I have another problem with this function. Do you think the activation function I built could be auto-grad?

class MultiWavelet(nn.Module):

    def __init__(self,out_features):
        super(MultiWavelet, self).__init__()
        self.out_features = out_features
        self.scale = nn.Parameter(torch.randn(1,self.out_features),requires_grad = True)
        self.shift = nn.Parameter(torch.randn(1,self.out_features),requires_grad = True)
        self.a = nn.Parameter(torch.randn(1,self.out_features),requires_grad = True)
        self.b = nn.Parameter(torch.randn(1,self.out_features),requires_grad = True)
        
    def Wavelet1(self,c):
        self.c = c
        out = self.c.detach()
        out[(out>=0) & (out <1)] = -2 * torch.pow(out[(out>=0) & (out <1)],3) + 3 * torch.pow(out[(out>=0) & (out <1)],2)
        out[(out>=1) & (out <=2)] = torch.pow((2-out[(out>=1) & (out <=2)]),2) * (2*out[(out>=1) & (out <=2)] - 1)
        out[(out <0) | (out>2)] = 0
        return out
        
    
    def Wavelet2(self,c):
        self.c = c
        out = self.c.detach()
        out[(out>=0) & (out <1)] = -torch.pow(out[(out>=0) & (out <1)],2) * (3 * out[(out>=0) & (out <1)] - 3)
        out[(out>=1) & (out <=2)] = -torch.pow((2 - out[(out>=1) & (out <=2)]),2) * (3* out[(out>=1) & (out <=2)] - 3)
        out[(out<0) | (out>2)] = 0
        return out
    
    def forward(self, x):
        x_out = (x-self.shift)/self.scale
        h1 = self.Wavelet1(x_out)
        h2 = self.Wavelet2(x_out)
        h = self.a * h1 + self.b * h2
        
        return h

I need to compute these parameters, such as scale, shift, a, b, etc.

Look forward to hearing from you.
Best regards.

ptrblck · April 14, 2020, 12:44am

Since you are detaching c, the computation graph will be broken at this point, which means that self.shift and self.scale shouldn’t get any gradients.
Could you try to use .clone() instead or why are you detaching c at all?

William_yang · April 14, 2020, 9:00am

Thanks for your patience. It is my careless that I don’t understand .detach() well.

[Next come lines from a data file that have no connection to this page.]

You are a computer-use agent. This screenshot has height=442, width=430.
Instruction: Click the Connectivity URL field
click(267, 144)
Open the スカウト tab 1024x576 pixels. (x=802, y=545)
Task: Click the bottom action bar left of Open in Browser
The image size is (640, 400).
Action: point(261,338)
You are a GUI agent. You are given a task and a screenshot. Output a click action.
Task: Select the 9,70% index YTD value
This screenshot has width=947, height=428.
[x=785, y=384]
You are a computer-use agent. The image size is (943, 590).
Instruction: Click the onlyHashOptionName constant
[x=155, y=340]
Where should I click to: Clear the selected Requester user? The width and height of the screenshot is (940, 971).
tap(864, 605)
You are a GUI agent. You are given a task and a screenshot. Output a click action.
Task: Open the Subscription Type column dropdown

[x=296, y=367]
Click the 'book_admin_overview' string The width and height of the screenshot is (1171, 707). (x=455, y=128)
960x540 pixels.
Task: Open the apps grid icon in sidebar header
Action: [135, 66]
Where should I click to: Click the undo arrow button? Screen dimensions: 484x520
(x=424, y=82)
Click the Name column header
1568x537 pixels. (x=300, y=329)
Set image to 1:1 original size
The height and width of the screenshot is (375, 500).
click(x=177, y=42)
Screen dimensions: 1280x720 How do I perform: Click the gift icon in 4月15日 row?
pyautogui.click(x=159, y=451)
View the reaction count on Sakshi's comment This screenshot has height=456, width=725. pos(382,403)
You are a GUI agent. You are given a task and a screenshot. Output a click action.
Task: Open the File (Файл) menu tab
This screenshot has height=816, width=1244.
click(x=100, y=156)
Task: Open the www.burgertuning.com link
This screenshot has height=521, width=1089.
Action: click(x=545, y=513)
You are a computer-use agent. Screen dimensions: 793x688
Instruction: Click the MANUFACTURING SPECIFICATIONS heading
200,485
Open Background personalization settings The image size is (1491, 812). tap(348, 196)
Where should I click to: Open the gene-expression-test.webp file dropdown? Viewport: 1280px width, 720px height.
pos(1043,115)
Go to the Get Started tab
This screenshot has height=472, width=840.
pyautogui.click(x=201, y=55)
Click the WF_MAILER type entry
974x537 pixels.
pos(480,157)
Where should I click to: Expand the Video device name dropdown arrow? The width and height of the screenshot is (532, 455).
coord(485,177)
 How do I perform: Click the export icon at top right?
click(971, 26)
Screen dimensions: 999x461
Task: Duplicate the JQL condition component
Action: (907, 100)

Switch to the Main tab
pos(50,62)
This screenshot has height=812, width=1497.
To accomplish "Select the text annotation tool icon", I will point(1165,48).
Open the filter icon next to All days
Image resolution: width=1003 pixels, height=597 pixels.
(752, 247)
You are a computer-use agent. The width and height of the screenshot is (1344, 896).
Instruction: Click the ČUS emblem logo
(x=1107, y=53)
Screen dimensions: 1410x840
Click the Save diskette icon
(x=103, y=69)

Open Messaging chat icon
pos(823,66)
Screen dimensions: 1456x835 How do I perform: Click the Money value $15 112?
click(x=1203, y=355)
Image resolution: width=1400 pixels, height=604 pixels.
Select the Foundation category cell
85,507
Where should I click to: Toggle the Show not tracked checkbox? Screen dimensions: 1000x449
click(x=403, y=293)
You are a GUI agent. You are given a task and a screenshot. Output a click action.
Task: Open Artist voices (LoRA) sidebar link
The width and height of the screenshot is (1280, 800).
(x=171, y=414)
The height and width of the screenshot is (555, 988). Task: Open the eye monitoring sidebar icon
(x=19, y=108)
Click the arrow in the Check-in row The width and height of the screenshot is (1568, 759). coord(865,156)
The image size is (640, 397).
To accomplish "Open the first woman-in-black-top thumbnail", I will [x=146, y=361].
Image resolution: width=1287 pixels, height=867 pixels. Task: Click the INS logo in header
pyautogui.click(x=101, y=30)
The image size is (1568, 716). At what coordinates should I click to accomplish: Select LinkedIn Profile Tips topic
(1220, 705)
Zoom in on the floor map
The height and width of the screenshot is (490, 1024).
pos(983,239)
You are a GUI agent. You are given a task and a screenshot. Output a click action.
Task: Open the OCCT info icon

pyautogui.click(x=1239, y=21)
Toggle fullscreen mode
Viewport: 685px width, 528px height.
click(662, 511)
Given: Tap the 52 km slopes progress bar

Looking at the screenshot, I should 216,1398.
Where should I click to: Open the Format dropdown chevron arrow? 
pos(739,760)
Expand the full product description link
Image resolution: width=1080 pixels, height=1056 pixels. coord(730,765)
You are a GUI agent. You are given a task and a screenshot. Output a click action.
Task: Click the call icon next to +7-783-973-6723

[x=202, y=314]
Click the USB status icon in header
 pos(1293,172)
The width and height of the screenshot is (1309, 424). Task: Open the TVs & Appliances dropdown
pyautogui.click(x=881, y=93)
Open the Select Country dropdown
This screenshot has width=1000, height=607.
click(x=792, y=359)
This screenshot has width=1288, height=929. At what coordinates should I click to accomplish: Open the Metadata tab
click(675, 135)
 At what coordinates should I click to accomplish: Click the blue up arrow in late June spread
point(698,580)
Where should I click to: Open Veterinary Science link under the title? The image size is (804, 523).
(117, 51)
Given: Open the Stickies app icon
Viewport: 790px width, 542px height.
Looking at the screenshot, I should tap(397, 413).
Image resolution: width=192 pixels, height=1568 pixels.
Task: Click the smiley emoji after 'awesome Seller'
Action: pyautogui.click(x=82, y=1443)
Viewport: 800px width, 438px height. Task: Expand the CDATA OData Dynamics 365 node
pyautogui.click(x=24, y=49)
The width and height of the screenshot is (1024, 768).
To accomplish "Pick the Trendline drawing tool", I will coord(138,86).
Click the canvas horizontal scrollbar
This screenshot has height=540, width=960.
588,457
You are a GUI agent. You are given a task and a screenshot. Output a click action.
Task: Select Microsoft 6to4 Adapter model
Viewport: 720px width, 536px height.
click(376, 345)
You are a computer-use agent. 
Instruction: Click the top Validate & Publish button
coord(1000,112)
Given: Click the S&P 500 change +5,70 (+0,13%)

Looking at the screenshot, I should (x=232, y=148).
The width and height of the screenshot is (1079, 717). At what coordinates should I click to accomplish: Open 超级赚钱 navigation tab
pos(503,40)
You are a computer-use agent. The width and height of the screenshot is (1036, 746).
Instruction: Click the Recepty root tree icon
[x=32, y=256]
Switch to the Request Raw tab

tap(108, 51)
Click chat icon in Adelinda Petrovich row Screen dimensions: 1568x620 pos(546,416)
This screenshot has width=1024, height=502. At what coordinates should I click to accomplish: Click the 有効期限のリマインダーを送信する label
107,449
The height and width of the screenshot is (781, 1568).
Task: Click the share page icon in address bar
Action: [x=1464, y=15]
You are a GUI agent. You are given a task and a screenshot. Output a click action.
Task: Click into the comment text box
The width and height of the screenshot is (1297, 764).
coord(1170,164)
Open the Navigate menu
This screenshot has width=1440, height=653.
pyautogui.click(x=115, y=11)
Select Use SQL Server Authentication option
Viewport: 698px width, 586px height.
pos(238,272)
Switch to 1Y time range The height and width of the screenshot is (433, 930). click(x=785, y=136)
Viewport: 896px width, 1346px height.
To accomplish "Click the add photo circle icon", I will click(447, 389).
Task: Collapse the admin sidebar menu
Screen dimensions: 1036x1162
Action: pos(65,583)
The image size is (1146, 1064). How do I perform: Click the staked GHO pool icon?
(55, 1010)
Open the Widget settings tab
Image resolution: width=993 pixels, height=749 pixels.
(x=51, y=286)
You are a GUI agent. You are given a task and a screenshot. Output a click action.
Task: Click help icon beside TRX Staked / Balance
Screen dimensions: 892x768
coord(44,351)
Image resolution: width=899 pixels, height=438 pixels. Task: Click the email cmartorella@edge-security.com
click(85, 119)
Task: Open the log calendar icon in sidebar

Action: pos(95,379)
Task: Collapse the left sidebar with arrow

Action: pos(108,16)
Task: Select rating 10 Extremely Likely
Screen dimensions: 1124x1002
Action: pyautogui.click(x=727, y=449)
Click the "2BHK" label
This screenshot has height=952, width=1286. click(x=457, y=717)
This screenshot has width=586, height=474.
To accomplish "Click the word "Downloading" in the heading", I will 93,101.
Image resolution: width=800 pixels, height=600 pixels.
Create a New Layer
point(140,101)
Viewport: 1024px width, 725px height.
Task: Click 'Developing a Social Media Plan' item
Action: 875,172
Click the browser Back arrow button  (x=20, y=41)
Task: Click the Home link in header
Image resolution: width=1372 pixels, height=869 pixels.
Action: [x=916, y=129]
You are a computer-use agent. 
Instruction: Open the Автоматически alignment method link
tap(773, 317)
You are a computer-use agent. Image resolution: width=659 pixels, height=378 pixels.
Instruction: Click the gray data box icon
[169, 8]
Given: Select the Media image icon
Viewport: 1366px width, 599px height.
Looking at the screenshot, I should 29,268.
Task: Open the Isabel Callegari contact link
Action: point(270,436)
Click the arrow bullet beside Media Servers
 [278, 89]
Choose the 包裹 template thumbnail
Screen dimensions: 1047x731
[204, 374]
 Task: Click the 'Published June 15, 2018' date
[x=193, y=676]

And if I set the parameters like this,

self.scale = nn.Parameter(torch.randn(1,self.out_features),requires_grad = True)
self.shift = nn.Parameter(torch.randn(1,self.out_features),requires_grad = True)
self.a = nn.Parameter(torch.randn(1,self.out_features),requires_grad = True)
self.b = nn.Parameter(torch.randn(1,self.out_features),requires_grad = True)

I get the result like this.

My loss functions set like this.

loss_func1 = nn.MSELoss()
loss_func2 = nn.CrossEntropyLoss()
loss1 = loss_func1(decoded, b_y.float())      # mean square error
loss2 = loss_func2(out, labels)
loss = loss1 + loss2

What are the possible reasons for this phenomenon? Gradient vanishing?

Thank you for your time.

ptrblck · April 14, 2020, 9:09pm

Could you run your code with torch.autograd.set_detect_anomaly(True) and narrow down the operation, which creates the NaN values?
Also, could you check the input data for invalid values?